HYPERTHERMIA AND HYPOTHERMIA
Patients with core temperatures of >39°C (>102.2°F) require aggressive active cooling measures to prevent complications such as rhabdomyolysis, organ failure, and disseminated intravascular coagulation. Sedation, neuromuscular paralysis, and intubation are required if active measures are ineffective. Several toxidromes associated with hyperthermia are treated with specific pharmaceutical agents: sympathomimetic (benzodiazepines), serotonin (cyproheptadine18), and neuromuscular malignant syndrome (bromocriptine19).
Drug-induced coma with subsequent immobility and environmental exposure or inherent drug toxicity (opioids, phenothiazines, ethanol) may produce hypothermia.

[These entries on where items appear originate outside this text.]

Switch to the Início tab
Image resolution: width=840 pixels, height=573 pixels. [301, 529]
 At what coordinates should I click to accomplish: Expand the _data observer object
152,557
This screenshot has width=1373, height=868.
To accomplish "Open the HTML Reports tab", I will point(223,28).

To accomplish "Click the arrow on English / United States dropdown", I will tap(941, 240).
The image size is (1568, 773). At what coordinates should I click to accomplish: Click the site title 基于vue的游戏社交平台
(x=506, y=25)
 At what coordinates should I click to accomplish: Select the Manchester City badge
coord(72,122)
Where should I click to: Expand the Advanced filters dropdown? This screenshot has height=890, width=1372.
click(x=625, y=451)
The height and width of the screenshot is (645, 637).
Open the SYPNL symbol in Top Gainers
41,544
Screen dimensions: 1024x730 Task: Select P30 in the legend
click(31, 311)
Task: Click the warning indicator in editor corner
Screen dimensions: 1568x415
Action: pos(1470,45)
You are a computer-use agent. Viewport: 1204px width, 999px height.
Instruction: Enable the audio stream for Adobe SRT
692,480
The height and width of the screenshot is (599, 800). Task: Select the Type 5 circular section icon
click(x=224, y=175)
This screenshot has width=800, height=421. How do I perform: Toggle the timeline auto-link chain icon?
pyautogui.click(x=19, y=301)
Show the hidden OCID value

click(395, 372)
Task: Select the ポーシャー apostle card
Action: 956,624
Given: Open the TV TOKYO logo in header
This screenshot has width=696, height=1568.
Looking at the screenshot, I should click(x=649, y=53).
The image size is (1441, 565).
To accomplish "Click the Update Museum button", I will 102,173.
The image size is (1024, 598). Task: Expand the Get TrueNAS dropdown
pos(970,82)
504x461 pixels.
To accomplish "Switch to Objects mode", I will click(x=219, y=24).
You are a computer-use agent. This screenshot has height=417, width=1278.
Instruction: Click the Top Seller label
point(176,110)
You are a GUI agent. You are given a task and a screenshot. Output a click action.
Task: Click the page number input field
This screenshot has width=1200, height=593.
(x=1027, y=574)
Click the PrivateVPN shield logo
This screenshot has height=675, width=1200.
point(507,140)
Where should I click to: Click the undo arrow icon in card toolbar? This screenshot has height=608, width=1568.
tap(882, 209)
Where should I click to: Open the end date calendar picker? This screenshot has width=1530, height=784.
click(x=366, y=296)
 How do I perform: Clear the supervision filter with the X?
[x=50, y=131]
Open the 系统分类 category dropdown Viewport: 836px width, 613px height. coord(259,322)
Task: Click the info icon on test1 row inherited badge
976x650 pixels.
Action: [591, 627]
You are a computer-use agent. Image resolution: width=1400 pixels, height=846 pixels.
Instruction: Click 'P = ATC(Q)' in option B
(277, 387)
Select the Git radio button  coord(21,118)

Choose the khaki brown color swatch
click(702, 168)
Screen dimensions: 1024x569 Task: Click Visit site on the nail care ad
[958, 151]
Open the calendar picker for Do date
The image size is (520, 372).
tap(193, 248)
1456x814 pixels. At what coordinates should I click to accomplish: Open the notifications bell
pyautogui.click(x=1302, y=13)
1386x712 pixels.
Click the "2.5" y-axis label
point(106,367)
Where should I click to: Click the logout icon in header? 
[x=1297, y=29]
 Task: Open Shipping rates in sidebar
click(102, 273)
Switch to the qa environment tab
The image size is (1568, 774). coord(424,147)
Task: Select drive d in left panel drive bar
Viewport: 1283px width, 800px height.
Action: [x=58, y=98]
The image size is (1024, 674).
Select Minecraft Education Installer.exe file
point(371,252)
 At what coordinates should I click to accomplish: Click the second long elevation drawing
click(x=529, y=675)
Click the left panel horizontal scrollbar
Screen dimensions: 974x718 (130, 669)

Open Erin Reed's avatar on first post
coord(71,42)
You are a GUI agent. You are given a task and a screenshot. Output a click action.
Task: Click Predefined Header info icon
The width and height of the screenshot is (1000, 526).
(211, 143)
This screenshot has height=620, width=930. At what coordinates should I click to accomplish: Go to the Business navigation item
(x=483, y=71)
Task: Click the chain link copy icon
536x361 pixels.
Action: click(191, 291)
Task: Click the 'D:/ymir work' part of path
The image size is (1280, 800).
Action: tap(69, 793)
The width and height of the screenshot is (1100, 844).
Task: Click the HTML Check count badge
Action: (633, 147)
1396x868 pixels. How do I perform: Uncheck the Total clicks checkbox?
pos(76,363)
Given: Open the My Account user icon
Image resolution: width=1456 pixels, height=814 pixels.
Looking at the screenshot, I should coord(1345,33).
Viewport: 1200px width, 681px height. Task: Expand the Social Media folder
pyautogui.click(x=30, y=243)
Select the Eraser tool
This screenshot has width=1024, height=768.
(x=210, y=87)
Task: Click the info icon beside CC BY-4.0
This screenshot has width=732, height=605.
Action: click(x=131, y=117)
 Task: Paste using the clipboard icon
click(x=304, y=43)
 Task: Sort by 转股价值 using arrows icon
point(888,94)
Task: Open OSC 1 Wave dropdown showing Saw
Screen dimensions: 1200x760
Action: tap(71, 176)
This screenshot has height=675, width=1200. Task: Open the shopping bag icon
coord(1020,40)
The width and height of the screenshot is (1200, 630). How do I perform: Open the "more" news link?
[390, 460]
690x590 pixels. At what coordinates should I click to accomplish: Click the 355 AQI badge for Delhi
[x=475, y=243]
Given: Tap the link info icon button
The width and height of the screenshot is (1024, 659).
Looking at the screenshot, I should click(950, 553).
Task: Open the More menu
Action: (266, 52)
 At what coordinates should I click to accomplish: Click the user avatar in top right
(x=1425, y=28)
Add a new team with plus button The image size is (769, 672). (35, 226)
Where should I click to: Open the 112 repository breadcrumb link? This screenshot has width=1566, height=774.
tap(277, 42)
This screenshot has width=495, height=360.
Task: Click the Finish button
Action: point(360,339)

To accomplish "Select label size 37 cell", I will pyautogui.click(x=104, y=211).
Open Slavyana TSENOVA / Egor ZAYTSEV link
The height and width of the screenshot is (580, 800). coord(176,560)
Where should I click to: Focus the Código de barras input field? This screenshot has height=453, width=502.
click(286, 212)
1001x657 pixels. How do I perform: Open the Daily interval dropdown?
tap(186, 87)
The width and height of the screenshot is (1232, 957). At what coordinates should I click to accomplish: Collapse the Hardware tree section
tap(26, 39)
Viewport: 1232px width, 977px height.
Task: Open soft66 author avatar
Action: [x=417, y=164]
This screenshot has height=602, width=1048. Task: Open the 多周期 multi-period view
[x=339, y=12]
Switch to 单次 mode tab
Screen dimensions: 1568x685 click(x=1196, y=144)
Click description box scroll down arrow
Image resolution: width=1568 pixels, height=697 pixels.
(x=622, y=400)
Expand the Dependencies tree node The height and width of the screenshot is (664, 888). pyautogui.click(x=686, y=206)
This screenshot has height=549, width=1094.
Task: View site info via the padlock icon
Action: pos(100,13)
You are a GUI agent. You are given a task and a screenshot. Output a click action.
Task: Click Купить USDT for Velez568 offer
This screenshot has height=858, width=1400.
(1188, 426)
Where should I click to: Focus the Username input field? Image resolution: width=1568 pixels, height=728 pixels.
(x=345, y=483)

A core temperature <32°C (<90°F) is an indication for active rewarming.
Naloxone is a nontoxic, diagnostic, and therapeutic antidote. It is a competitive opioid antagonist administered IV, IM, or intranasally20 to reverse opioid-induced deleterious hypoventilation. Naloxone can be used as a diagnostic agent when history and/or examination findings (respiratory rate of <12 breaths/min is a predictor of response to naloxone) suggest possible opioid exposure. Naloxone is titrated to clinical effect using bolus doses, typically 0.1 to 0.4 milligrams. Large initial bolus doses may precipitate vomiting and aspiration, acute opioid withdrawal, or an uncooperative, agitated patient. Miosis is an unreliable indicator of naloxone's adequate clinical effect, as some opioids do not affect pupil size. Doses are titrated to achieve desirable ventilation and conscious state (adequate respiratory rate, normal arterial oxygen saturations on room air, and verbal or motor response to voice). Although naloxone may reverse the effects of opioids for 20 to 60 minutes, the effect of many opioids will outlast this time frame with possible return of respiratory depression. Patients should be observed for 2 to 3 hours after administration of IV naloxone.
INTRAVENOUS LIPID EMULSION
Animal studies demonstrate the potential for IV lipid emulsion to act as an antidote for lipophilic toxins. Provision of an intravascular "lipid sink" is postulated as the predominant mechanism, as sequestration of lipophilic toxins prevents target receptor interaction. Human case reports indicate that IV lipid emulsion may provide benefit in cases of potentially life-threatening toxicity from a local anesthetic agent, haloperidol, tricyclic antidepressant, lipophilic β-blocker, or calcium channel blocker.21 Currently, IV lipid emulsion can be considered in life-threatening cardiotoxicity caused by lipophilic cardiotoxins that is resistant to conventional therapies.